◆ **EXERCISE**
Return, word for word, the portion of the passage below on changes in the computing industry, from "Why do I tell" up to and including "change there is.".
== PASSAGE TO READ ==
Supercomputers, minicomputers, PCs, Macs, Newton, smart phones, game consoles, automotive engine controllers and safety systems, secure passport chips, DRAM interfaces, netbooks, and a bunch of processor architectures: Alpha, PowerPC, Sparc, MIPS, StrongARM/XScale, x86 64-bit, and a bunch of other ones you haven’t heard of (um – most of those are mine, like TriCore). Basically if you drive a European car, travel internationally, use the Internet , if you play video games, or use a smart phone, well… you’re welcome.
Why do I tell you this? Well – first I’m name dropping – I’m always stunned I can call these guys friends and be their peers. But more importantly, we’ve all been in this industry as architects for about 30 years. Of course our talk went to what’s going on today. And we all agree that we’ve never seen more changes – inflexions – than the raft unfolding right now. Maybe its pressure from the recession, or maybe un-naturally pent up need for change in the ecosystem, but change there is.
Changes in who drives innovation, what’s needed, the companies on top and on bottom at every point in the food chain, who competes with whom, how workloads have changed from compute to dataflow, software has moved to opensource, how abstracted code is now from processor architecture, how individual and enterprise customers have been revolting against the “old” ways, old vendors, old business models, and what the architectures look like, how processors communicate, and how systems are purchased, and what fundamental system architectures look like. But not much besides that…
Ok – so if you’re an architect, that’s as exciting as it gets (you hear it in my voice – right ?), and it makes for a lot of opportunities to innovate and create new or changed businesses. Because innovation is so often at the intersection of changing ways of doing things. We’re at a point where the changes are definitely not done yet. We’re just at the start. (OK – now try to imagine a really animated 4-way conversation over beers at the Britannia Arms in Cupertino… Yea – exciting.)
I’m going to focus on just one sliver of the market – but it’s important to me – and that’s enterprise IT. I think the changes are as much about business models as technology.
Hyperscale datacenters drive innovation
I’ll start in a strange place. Hyperscale datacenters (think social media, search, etc.) and the scale of deployment changes the optimization point. Most of us starting to get comfortable with rack as the new purchase quantum. And some of us are comfortable with the pod or container as the new purchase quantum. But the hyperscale dataenters work more at the datacenter as the quantum. By looking at it that way, they can trade off the cost of power, real estate, bent sheet metal, network bandwidth, disk drives, flash, processor type and quantity, memory amount, where work gets done, and what applications are optimized for. In other words, we shifted from looking at local optima to looking for global optima. I don’t know about you, but when I took operations research in university, I learned there was an unbelievable difference between the two – and global optima was the one you wanted…
Hyperscale datacenters buy enough (top 6 are probably more than 10% of the market today) that 1) they need to determine what they deploy very carefully on their own, and 2) vendors work hard to give them what they need.
===
== DATA ==
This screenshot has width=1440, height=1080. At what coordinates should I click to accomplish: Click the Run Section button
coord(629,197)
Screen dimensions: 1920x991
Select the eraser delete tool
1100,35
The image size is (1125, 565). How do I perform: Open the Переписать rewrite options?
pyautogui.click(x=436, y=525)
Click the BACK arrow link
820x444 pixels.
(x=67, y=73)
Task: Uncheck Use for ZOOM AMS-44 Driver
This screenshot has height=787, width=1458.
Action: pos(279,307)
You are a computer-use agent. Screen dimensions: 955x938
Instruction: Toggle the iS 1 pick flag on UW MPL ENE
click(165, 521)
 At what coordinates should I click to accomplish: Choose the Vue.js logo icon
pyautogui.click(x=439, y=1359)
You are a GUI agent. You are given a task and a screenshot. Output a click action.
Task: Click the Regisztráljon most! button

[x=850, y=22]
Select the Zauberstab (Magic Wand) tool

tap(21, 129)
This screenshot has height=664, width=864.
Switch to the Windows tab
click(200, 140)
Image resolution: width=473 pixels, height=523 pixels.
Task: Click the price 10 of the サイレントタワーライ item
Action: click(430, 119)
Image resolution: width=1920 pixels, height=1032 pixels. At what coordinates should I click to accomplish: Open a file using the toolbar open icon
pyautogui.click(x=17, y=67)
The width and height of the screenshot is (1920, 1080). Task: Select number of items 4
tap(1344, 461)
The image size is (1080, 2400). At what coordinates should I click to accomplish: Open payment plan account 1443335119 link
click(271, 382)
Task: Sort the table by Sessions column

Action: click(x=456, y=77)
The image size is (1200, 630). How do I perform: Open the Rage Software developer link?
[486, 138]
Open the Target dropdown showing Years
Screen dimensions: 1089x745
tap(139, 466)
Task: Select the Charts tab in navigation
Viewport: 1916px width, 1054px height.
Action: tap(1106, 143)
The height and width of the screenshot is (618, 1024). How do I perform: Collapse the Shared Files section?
===
◆ **ANSWER TO THE EXERCISE**
Why do I tell you this? Well – first I’m name dropping – I’m always stunned I can call these guys friends and be their peers. But more importantly, we’ve all been in this industry as architects for about 30 years. Of course our talk went to what’s going on today. And we all agree that we’ve never seen more changes – inflexions – than the raft unfolding right now. Maybe its pressure from the recession, or maybe un-naturally pent up need for change in the ecosystem, but change there is.